Where a line below holds the string "Task", that line goes into the answer.

━━ Records shown

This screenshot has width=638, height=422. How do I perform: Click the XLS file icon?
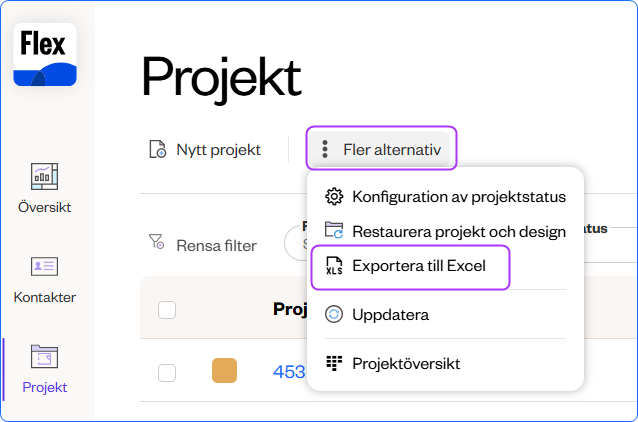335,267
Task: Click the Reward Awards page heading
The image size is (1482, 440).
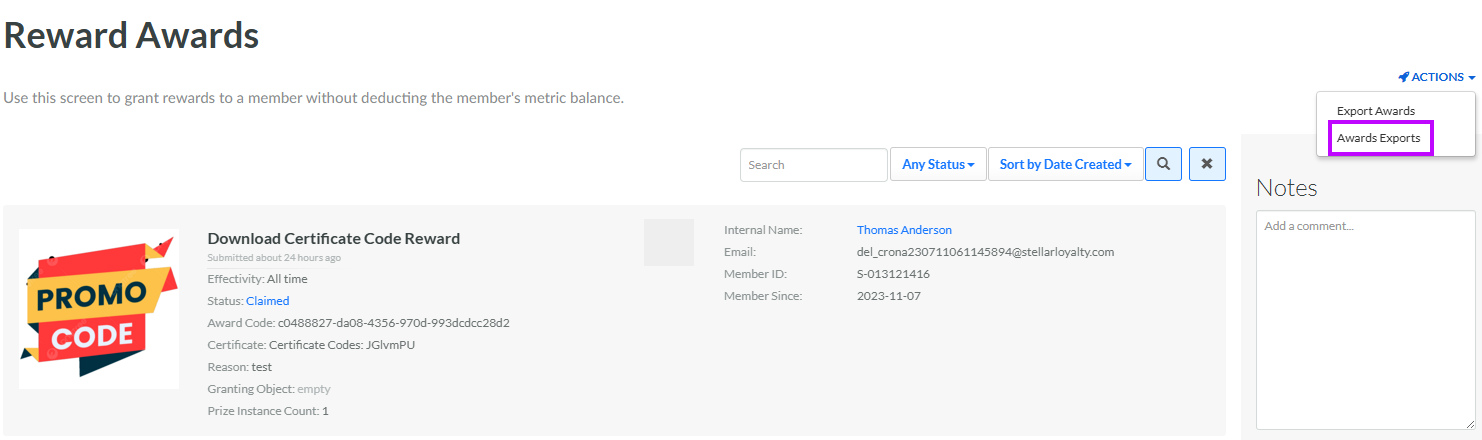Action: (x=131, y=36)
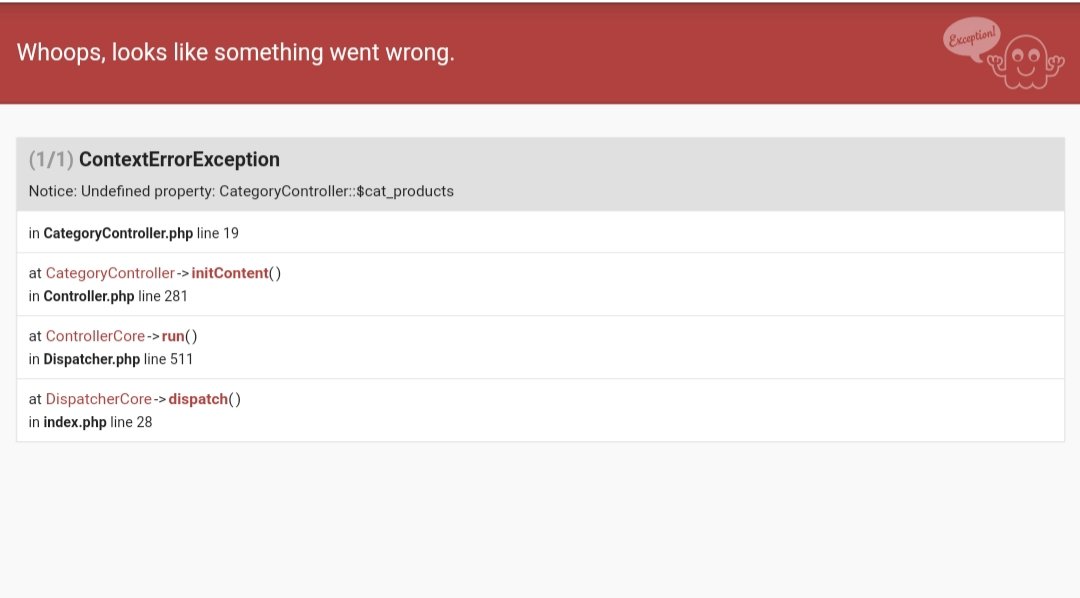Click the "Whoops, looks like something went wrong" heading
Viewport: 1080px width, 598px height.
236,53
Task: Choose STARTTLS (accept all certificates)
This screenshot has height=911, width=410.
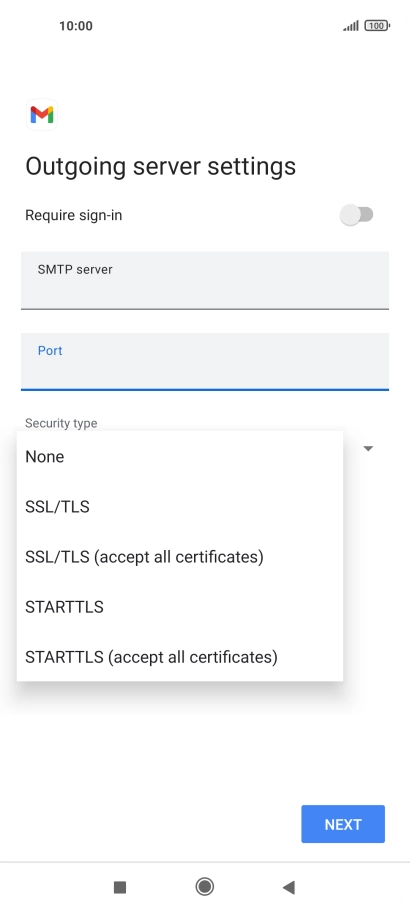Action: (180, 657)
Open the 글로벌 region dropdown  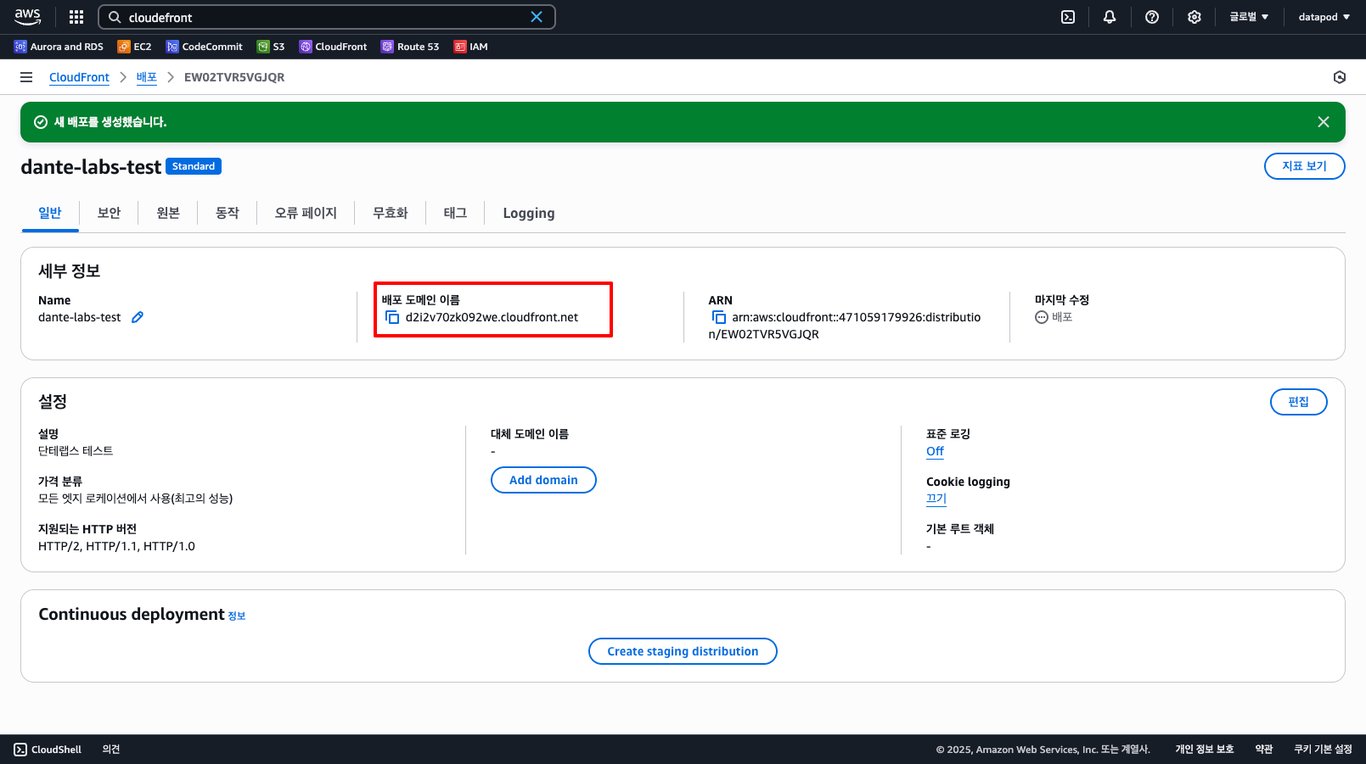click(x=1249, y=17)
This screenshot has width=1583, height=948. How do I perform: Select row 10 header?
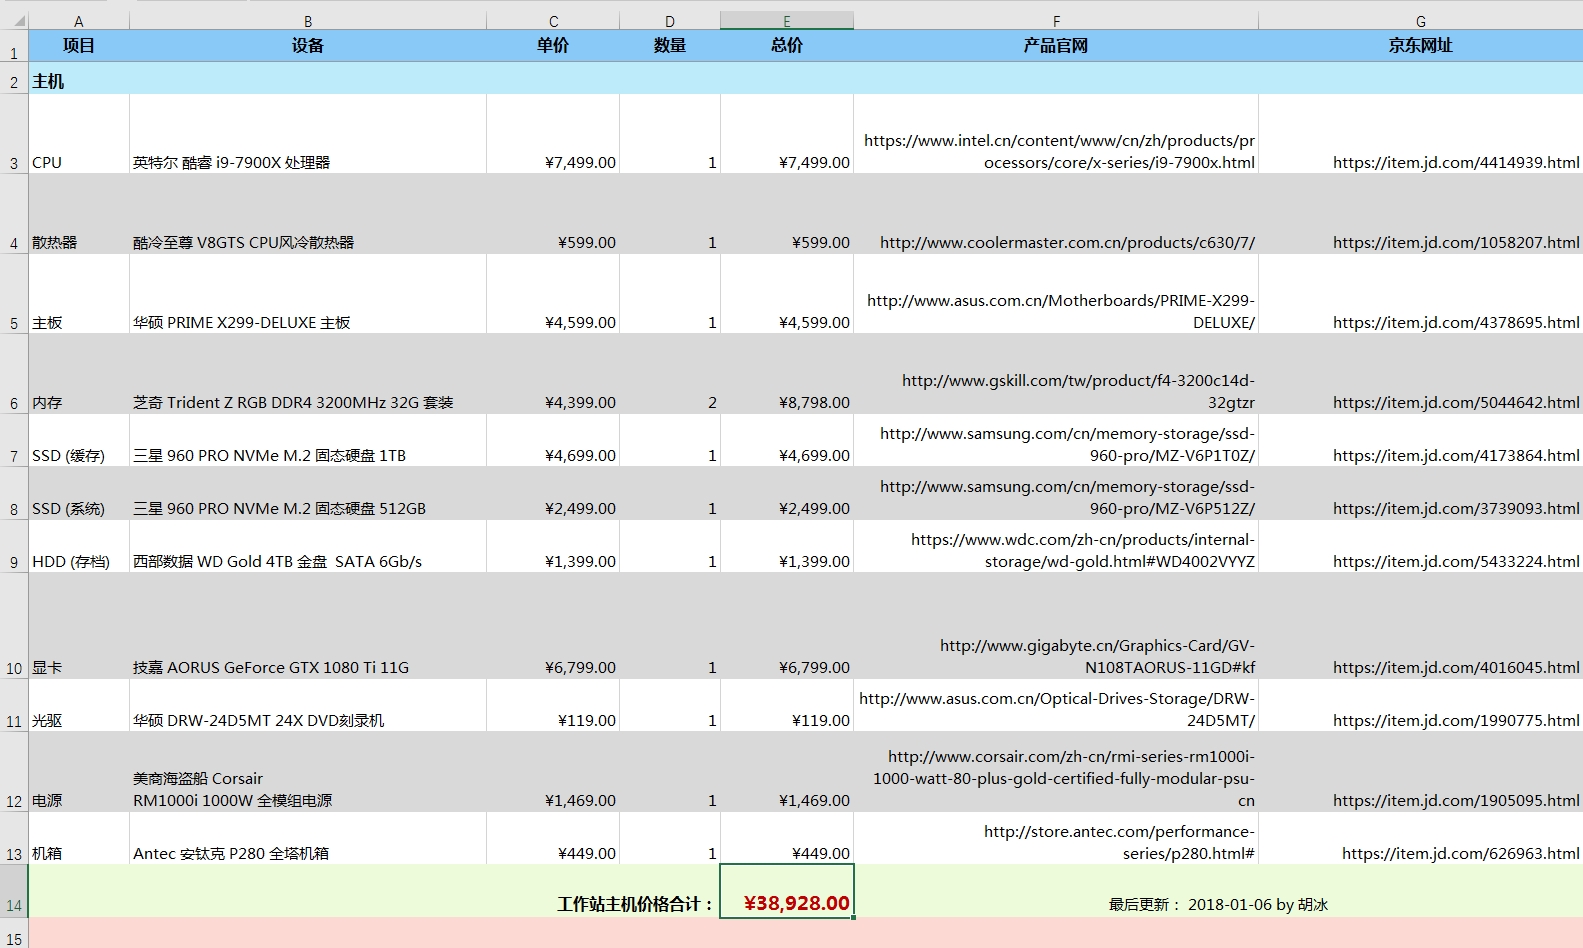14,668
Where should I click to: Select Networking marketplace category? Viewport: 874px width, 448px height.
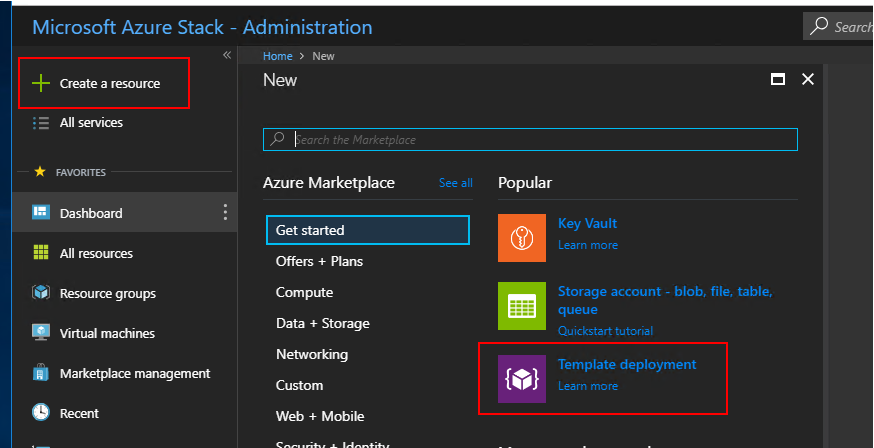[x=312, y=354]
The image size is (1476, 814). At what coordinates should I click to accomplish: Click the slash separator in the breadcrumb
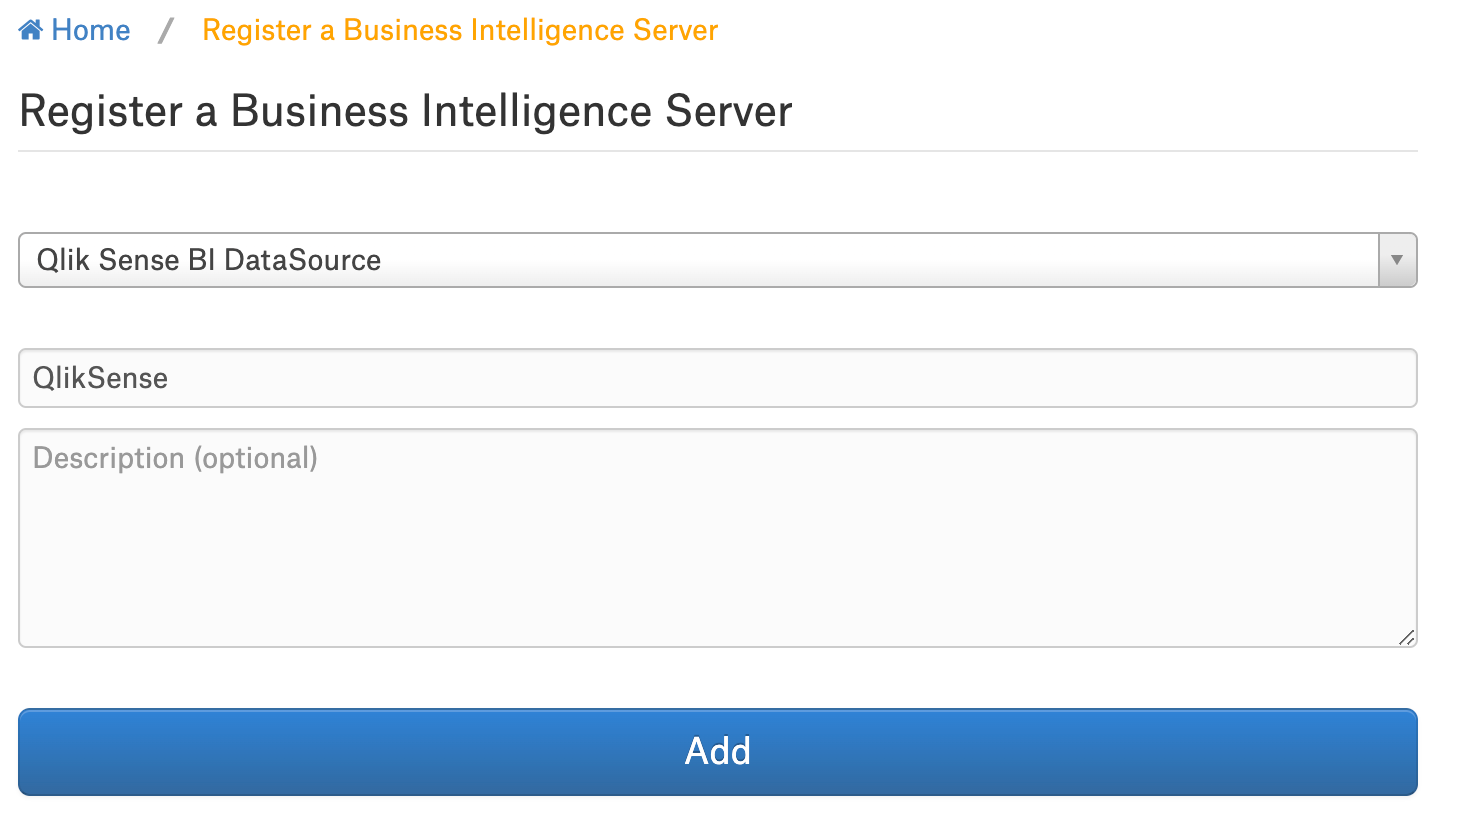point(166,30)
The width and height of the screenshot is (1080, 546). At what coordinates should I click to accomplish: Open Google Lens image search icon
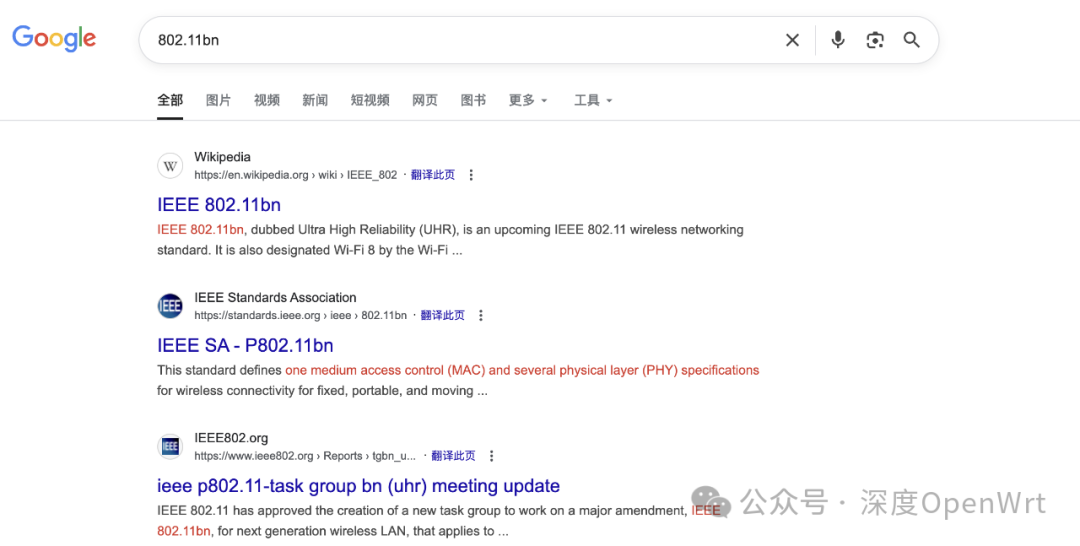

━━━━

> [Written answer]
Task: Click the Reward Awards page heading
Task: Choose STARTTLS (accept all certificates)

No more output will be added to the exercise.